[PATCH] mce: include cmci during intel feature clearing
From: JP Kobryn
Date: Tue Jun 17 2025 - 17:48:24 EST
It was found that after a kexec on an intel CPU, MCE reporting was no
longer active. The root cause has been found to be that ownership of CMCI
banks is not cleared during the shutdown phase. As a result, when CPU's
come back online, they are unable to rediscover these occupied banks. If we
clear these CPU associations before booting into the new kernel, the CMCI
banks can be reclaimed and MCE reporting will become functional once more.
The existing code does seem to have the intention of clearing MCE-related
features via mcheck_cpu_clear(). During a kexec reboot, there are two
sequences that reach a call to mcheck_cpu_clear().

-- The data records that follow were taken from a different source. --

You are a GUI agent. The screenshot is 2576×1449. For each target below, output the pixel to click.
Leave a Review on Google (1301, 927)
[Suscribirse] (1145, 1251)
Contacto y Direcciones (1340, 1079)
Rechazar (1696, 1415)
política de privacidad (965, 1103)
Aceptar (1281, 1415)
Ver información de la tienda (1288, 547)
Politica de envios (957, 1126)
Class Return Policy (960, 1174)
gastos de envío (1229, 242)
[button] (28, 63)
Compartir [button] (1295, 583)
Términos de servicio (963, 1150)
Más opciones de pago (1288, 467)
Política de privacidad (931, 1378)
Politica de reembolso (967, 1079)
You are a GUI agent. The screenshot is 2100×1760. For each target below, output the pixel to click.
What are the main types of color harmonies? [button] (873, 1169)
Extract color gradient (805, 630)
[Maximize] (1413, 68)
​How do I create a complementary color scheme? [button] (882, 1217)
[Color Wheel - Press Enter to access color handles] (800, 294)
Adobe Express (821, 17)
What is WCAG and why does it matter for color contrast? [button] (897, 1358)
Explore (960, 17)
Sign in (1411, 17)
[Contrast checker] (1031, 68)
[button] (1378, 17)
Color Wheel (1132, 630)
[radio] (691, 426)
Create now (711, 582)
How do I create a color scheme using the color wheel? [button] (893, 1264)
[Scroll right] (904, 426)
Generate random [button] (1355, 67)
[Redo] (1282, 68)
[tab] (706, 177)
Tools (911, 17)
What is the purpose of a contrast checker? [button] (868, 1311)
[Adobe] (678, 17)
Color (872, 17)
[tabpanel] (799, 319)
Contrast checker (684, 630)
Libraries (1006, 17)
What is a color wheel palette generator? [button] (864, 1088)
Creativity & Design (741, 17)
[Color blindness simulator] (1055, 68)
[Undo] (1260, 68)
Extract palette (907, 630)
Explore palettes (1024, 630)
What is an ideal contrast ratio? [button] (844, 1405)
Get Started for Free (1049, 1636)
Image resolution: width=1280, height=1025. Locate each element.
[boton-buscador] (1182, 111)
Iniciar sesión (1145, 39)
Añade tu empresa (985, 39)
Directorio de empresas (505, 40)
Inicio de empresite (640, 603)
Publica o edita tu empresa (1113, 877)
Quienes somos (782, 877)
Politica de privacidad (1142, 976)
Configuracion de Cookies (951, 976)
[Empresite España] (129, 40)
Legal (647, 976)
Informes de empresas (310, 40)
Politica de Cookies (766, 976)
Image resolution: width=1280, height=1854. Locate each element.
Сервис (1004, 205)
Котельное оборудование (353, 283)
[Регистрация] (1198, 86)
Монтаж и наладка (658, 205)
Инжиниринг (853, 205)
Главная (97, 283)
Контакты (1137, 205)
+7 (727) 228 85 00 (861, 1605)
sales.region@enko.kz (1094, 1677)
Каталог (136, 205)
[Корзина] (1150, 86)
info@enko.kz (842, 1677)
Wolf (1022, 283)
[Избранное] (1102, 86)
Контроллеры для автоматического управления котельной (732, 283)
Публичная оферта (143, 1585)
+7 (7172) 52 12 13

They are:
1) Stopping other (remote) CPU's via IPI:
native_machine_shutdown()
stop_other_cpus()
smp_ops.stop_other_cpus(1)
x86 smp: native_stop_other_cpus(1)
apic_send_IPI_allbutself(REBOOT_VECTOR)
...IPI is received on remote CPU's and IDT sysvec_reboot invoked:
stop_this_cpu()
mcheck_cpu_clear(this_ptr_cpu(&cpu_info))
2) Seqence of stopping the active CPU (the one performing the kexec):
native_machine_shutdown()
stop_other_cpus()
smp_ops.stop_other_cpus(1)
x86 smp: native_stop_other_cpus(1)
mcheck_cpu_clear(this_ptr_cpu(&cpu_info))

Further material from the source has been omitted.